═════ RECORDS SUPPLIED
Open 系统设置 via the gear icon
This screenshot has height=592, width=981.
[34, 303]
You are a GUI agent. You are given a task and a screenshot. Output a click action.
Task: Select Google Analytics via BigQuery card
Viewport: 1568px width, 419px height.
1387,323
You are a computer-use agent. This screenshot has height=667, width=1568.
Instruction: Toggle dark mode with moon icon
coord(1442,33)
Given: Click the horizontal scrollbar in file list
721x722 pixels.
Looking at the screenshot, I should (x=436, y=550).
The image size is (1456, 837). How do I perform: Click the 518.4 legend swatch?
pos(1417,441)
══════════
» **WHAT YOU WILL DO**
Line by line, reproduce the data exactly.

» **TASK OUTPUT**
Open 系统设置 via the gear icon
This screenshot has height=592, width=981.
[34, 303]
You are a GUI agent. You are given a task and a screenshot. Output a click action.
Task: Select Google Analytics via BigQuery card
Viewport: 1568px width, 419px height.
1387,323
You are a computer-use agent. This screenshot has height=667, width=1568.
Instruction: Toggle dark mode with moon icon
coord(1442,33)
Given: Click the horizontal scrollbar in file list
721x722 pixels.
Looking at the screenshot, I should (x=436, y=550).
The image size is (1456, 837). How do I perform: Click the 518.4 legend swatch?
pos(1417,441)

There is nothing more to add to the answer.